While I haven’t been doing NaNoWriMo this year, a lot of my writer friends have been busy working toward writing 50,000 words this month—the equivalent of a short novel. The YA Buccaneers decided to do a Flash Fiction prompt with NaNo in mind this month, and have given everyone TWO options for completing the challenge.
The first is to write a short 200-word story that begins with “I walked as quietly as I could into the room”, and ends with “That’s when I realized I knew”. Both of these prompts are included in the word count, and the idea is open to writing anything you like as long as it contains the sentence fragments. Lots of fun, as usual.
However, this month, the choice is yours. If you don’t feel like adding MORE to your heavy writing goals, how about sharing 200 words from your NaNo manuscript? (If you’re not doing NaNo, that’s okay. You can post a selection from your current WIP instead!) This will also count toward earning an extra entry into our monthly draw, which is a signed hardcover copy of Cristin Terrill’s ALL OUR YESTERDAYS!
All of the info on how to enter the great giveaway this month is on the YA Buccaneer’s blog, so make sure you check it out and follow the rules so that you’ll be included in the draw.
I’ve decided to use my current WIP (that stands for work-in-progress, Mom), which I’m calling I ONCE WAS LOST. I haven’t done an official synopsis for this yet, but: After losing his sight in a freak accident, the world is a difficult place for sixteen-year-old Jay Duncan to traverse. He longs for his old friends, a regular school, and a chance to continue his popular webcomic, LAZY BOY. But when he suddenly gains his vision back, he discovers maybe the life he had isn’t everything he thought it was.
The first 200 words……
“The last thing I ever saw was the back of my Uncle Murray’s head. Lucky me, huh?”
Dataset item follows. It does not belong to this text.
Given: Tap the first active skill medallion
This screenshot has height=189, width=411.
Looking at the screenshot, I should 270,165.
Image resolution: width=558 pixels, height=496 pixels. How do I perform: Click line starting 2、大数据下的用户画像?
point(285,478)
I wish it’d been something good, anything good, like a sweltering summer afternoon at Bayview Beach with cute girls lounging around in their itty-bitty bikinis. That’s something I could’ve taken with me. But nope. My last visual was stringy salt and pepper hair that needed a wash. I say it because she wants to know, but I can’t get it to surface. Nothing makes it there anymore. I’m a TV with no picture.
Kate jots something in her notebook. “I can think of worse things.”
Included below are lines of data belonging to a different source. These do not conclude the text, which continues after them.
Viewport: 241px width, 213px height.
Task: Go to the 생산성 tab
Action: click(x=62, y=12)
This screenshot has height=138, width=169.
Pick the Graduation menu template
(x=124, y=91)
She probably can, being in the journalism businesses. Okay, so she only writes for “The Women’s Daily Bread”—not exactly “Afghanistan Weekly”—but I’m sure she’s heard it all. Mom told me she did a piece about some guy who had his leg bitten off by a shark. It’s one of the reasons I let her start this whole interview thing in the first place. She’s not afraid of getting down in the trenches, which is good, ‘cause I’ve spent a lot of time there lately.”